问题
I have a data frame called dogs
that looks like this:
url
https://en.wikipedia.org/wiki/Dog
https://en.wikipedia.org/wiki/Dingo
https://en.wikipedia.org/wiki/Canis_lupus_dingo
I would like to submit all the urls to rvest but I am not sure how to
I tried this
dogstext <-html(dogs$url) %>%
html_nodes("p:nth-child(4)") %>%
html_text()
but i got this error
Error in UseMethod("parse") :
no applicable method for 'parse' applied to an object of class "factor"
回答1:
As the error says, you need to convert factor column into character before parsing:
dogs$url<-as.character(dogs$url)
and then your code follows after this.
Update:
dog<-data.frame(url=c("https://en.wikipedia.org/wiki/Dog","https://en.wikipedia.org/wiki/Dingo","https://en.wikipedia.org/wiki/Canis_lupus_dingo"))
> str(dog)
'data.frame': 3 obs. of 1 variable:
$ url: Factor w/ 3 levels "https://en.wikipedia.org/wiki/Canis_lupus_dingo",..: 3 2 1
> lapply(as.character(dog$url),function(i)dogstext <-html(i) %>%
html_nodes("p:nth-child(4)") %>%
html_text() )
[[1]]
[1] "The domestic dog (Canis lupus familiaris or Canis familiaris) is a domesticated canid which has been selectively bred for millennia for various behaviors, sensory capabilities, and physical attributes.[2] The global dog population is estimated to between 700 million[3] to over one billion, thus making the dog the most abundant member of order Carnivora.[4]"
[[2]]
[1] "The dingo's habitat ranges from deserts to grasslands and the edges of forests. Dingoes will normally make their dens in deserted rabbit holes and hollow logs close to an essential supply of water."
[[3]]
character(0)
回答2:
You can also keep with the piping (%>%
) idiom all the way through and (if needed) append a column with the extracted text back to the original data frame or keep it as a vector.

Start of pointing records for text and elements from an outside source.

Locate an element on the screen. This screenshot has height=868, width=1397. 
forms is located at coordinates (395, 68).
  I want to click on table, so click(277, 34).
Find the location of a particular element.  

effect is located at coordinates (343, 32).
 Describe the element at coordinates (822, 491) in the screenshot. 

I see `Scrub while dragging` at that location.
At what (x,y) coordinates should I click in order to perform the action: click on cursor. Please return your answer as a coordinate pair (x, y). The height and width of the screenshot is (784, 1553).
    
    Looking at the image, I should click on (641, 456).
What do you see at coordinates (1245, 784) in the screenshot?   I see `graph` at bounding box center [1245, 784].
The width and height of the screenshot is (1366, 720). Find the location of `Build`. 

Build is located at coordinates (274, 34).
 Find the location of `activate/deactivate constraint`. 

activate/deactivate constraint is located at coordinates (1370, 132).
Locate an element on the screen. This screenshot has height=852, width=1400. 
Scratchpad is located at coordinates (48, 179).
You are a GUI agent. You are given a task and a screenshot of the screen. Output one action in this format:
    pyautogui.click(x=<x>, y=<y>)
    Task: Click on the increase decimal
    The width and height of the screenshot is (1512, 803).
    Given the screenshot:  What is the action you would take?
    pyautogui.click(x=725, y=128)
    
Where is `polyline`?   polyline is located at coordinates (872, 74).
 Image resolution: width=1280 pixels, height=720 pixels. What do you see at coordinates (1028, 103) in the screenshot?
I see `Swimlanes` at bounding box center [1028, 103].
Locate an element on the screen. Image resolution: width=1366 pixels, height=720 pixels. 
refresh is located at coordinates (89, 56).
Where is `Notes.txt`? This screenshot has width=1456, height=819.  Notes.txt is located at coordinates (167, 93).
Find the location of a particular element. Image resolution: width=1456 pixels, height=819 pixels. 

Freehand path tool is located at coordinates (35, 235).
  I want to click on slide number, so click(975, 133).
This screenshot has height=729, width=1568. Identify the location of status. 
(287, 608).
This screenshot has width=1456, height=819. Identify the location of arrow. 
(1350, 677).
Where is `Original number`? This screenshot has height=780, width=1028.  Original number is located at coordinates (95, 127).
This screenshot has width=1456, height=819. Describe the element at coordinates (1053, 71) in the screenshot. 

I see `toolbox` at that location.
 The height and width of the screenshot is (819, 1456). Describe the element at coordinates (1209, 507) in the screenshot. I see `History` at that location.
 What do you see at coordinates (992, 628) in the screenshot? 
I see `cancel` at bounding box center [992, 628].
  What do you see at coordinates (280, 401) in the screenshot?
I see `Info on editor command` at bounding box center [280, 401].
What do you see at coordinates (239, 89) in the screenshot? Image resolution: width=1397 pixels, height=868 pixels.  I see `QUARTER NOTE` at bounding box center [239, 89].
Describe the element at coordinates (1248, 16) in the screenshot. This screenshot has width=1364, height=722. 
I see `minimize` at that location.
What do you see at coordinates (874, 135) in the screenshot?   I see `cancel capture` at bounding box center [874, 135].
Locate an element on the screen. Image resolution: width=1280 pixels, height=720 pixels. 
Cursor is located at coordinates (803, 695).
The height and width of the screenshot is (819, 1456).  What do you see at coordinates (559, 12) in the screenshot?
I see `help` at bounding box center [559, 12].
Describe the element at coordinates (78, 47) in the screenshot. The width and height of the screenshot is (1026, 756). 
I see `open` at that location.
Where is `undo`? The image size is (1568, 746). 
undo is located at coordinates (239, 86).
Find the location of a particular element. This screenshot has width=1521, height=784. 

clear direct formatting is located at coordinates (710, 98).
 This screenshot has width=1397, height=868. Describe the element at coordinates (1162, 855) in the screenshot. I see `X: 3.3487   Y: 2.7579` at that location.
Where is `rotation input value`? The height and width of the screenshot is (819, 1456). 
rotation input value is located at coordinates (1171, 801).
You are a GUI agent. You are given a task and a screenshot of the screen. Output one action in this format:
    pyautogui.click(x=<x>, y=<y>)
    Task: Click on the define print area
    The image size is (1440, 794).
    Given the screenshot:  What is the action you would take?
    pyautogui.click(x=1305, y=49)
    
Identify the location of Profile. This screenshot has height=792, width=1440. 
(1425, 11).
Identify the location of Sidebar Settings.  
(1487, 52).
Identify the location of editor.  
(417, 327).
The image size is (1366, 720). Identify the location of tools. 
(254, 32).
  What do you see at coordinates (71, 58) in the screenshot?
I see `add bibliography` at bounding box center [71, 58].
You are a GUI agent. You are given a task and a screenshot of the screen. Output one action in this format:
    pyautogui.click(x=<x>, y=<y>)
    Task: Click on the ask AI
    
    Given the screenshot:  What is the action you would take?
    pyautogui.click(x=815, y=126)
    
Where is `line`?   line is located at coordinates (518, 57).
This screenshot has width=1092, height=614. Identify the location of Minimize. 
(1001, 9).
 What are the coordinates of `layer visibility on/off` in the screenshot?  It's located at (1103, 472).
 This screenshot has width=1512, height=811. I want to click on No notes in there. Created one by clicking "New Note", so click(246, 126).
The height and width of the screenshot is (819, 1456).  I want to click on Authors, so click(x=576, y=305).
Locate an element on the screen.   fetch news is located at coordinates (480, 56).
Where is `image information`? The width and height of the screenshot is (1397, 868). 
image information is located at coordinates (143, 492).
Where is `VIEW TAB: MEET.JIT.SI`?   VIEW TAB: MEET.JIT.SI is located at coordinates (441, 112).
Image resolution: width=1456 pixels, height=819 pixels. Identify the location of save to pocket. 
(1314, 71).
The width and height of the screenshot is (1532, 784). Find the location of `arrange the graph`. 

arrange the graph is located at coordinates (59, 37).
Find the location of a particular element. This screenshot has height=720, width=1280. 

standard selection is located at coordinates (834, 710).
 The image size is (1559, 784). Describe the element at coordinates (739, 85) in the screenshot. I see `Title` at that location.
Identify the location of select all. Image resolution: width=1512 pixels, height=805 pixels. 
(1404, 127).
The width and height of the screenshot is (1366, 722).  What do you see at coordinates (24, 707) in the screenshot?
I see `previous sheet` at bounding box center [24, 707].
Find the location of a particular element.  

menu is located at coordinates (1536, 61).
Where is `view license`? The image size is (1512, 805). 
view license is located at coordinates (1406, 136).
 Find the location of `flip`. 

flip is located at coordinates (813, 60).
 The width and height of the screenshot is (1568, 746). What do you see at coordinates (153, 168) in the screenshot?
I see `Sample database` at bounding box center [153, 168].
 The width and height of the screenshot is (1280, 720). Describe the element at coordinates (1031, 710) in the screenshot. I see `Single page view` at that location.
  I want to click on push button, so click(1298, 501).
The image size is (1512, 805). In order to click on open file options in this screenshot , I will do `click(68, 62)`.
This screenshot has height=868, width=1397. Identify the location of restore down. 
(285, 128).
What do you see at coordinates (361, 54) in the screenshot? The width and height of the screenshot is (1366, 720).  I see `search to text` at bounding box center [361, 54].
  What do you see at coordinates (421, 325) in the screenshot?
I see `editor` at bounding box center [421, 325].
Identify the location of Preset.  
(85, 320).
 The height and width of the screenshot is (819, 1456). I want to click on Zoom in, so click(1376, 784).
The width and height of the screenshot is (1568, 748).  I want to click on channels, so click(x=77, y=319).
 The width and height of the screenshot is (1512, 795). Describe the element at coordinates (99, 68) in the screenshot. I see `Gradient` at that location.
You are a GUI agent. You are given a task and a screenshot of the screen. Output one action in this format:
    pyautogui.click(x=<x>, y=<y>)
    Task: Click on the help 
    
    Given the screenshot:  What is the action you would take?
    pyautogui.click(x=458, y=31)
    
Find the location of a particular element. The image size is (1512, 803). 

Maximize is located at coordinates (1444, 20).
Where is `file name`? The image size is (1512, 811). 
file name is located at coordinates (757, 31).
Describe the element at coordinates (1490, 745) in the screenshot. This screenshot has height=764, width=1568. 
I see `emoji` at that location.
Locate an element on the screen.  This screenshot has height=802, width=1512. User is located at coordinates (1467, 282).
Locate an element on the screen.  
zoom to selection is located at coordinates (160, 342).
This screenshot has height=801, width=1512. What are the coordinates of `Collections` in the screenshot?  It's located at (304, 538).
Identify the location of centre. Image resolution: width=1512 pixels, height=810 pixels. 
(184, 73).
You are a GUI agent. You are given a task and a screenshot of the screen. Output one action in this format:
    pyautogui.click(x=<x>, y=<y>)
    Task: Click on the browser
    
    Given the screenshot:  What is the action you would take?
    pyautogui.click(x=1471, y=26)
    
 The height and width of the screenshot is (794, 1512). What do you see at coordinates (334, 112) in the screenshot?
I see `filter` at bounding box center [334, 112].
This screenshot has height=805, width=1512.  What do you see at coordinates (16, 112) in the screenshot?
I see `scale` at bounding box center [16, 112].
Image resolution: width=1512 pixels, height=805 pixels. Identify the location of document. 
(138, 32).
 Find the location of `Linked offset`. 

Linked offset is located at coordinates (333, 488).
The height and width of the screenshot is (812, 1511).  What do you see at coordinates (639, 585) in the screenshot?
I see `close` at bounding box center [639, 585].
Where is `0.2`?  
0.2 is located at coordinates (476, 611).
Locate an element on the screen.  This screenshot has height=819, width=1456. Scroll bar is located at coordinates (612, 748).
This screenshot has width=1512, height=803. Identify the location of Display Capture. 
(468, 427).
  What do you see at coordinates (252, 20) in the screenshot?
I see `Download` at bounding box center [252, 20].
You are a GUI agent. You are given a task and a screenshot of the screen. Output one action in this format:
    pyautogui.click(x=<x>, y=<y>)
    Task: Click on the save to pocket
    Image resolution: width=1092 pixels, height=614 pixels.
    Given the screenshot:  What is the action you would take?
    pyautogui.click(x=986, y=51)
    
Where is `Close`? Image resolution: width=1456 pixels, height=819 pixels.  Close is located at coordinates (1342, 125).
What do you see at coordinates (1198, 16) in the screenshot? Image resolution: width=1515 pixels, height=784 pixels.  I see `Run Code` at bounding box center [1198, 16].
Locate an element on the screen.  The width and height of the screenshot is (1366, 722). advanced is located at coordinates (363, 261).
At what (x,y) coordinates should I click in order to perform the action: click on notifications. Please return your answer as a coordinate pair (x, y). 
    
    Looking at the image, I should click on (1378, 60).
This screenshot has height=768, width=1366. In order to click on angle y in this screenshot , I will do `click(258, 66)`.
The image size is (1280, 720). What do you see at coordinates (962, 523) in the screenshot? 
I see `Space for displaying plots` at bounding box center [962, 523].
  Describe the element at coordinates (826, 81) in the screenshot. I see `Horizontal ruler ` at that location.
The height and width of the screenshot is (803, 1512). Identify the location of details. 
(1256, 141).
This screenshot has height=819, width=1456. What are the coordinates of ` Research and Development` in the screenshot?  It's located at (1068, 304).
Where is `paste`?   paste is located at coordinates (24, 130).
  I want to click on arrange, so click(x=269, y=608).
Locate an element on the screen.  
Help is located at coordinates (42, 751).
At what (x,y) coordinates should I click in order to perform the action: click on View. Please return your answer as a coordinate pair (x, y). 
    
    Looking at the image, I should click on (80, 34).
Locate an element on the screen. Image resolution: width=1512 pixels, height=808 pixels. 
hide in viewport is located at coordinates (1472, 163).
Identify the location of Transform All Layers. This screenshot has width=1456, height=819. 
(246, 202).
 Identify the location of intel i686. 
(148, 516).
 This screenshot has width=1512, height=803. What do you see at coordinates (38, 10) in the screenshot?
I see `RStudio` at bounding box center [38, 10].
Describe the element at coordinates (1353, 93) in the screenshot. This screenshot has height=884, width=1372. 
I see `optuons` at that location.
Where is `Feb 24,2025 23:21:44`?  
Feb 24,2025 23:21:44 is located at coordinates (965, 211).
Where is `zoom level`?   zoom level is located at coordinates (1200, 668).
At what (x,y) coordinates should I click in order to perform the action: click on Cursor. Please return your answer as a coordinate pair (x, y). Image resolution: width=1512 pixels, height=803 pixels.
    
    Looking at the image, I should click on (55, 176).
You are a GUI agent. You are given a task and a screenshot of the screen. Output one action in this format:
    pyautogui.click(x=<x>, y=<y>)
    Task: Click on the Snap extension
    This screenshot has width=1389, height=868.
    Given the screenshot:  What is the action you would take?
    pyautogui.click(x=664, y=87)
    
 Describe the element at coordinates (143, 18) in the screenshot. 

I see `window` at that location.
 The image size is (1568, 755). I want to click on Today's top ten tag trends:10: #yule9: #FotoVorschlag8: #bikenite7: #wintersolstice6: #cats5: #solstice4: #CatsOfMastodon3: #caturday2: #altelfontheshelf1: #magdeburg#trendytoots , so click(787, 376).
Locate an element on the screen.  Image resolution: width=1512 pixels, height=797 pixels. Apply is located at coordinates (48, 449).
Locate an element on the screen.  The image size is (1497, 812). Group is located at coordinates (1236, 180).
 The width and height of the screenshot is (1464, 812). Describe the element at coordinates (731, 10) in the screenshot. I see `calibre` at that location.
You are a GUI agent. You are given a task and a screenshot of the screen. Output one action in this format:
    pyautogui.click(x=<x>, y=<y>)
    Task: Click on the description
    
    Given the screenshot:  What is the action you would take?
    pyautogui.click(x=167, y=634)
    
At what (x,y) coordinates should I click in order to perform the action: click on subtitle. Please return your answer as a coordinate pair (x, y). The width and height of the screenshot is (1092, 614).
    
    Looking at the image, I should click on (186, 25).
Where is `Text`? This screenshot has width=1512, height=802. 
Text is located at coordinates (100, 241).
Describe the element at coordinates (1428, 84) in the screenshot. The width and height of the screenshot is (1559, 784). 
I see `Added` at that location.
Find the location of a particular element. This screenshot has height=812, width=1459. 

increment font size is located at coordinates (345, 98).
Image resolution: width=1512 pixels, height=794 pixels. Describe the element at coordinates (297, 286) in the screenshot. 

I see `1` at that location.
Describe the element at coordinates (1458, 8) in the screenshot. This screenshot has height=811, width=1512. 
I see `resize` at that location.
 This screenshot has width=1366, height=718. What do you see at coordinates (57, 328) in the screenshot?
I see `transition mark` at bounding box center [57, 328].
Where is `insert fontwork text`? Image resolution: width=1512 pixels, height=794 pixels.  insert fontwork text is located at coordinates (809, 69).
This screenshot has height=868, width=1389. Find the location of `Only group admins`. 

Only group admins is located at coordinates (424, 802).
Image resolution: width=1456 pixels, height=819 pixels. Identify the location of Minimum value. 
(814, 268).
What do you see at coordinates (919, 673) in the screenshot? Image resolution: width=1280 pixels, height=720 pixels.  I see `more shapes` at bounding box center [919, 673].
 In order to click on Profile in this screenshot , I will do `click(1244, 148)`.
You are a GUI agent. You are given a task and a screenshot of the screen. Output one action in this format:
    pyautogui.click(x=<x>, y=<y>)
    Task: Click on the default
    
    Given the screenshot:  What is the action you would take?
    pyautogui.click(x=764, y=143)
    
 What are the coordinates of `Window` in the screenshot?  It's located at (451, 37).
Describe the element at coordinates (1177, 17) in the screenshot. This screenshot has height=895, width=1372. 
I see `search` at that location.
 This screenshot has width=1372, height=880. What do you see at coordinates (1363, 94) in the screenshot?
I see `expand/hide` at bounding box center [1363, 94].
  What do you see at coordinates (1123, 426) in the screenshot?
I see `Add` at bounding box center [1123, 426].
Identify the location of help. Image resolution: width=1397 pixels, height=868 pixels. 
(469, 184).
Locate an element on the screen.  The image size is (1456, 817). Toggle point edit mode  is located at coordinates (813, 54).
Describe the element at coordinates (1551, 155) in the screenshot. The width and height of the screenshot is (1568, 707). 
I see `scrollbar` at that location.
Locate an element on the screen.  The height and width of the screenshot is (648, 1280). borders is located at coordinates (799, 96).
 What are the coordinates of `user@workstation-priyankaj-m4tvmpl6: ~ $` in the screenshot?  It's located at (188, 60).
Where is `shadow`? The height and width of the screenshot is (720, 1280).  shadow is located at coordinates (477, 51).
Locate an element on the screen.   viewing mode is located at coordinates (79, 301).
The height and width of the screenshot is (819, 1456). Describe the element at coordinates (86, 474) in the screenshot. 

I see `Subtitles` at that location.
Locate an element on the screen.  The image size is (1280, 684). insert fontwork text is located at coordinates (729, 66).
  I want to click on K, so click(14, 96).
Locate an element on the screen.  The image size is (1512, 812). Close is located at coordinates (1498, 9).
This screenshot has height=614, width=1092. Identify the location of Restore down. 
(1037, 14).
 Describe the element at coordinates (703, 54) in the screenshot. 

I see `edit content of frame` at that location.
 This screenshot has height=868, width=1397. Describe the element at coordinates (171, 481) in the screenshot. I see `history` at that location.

The method below also make the code a bit more readable.
library(rvest)
library(dplyr)
dog <- data.frame(url=c("https://en.wikipedia.org/wiki/Dog",
"https://en.wikipedia.org/wiki/Dingo",
"https://en.wikipedia.org/wiki/Canis_lupus_dingo"))
# this keeps the code clean and readable and testable
extract <- function(x, css) {
# this catches retrieval errors
pg <- try(html(x), silent=TRUE)
# if any retrieval error, return NA
if (inherits(pg, "try-error")) { return(NA) }
pg %>%
html_nodes(css) %>%
html_text -> element
# if there is no matching element the resule will be a 0 length list
# which will prevent sapply from simplifying it, so test for that here
element <- ifelse(length(element) == 0, NA, element)
element
}
# add as a column to the original data frame
dog %>% mutate(text=sapply(as.character(url), extract, "p:nth-child(4)")) -> dog
glimpse(dog)
## Observations: 3
## Variables:
## $ url (fctr) https://en.wikipedia.org/wiki/Dog, https://en.wikipedia....
## $ text (chr) "The domestic dog (Canis lupus familiaris or Canis famili...
# or just get it out as a separate vector
dog$url %>%
as.character %>%
sapply(extract, "p:nth-child(4)")
## https://en.wikipedia.org/wiki/Dog
## "The domestic dog (Canis lupus familiaris or Canis familiaris) is a domesticated canid which has been selectively bred for millennia for various behaviors, sensory capabilities, and physical attributes.[2] The global dog population is estimated to between 700 million[3] to over one billion, thus making the dog the most abundant member of order Carnivora.[4]"
## https://en.wikipedia.org/wiki/Dingo
## "The dingo's habitat ranges from deserts to grasslands and the edges of forests. Dingoes will normally make their dens in deserted rabbit holes and hollow logs close to an essential supply of water."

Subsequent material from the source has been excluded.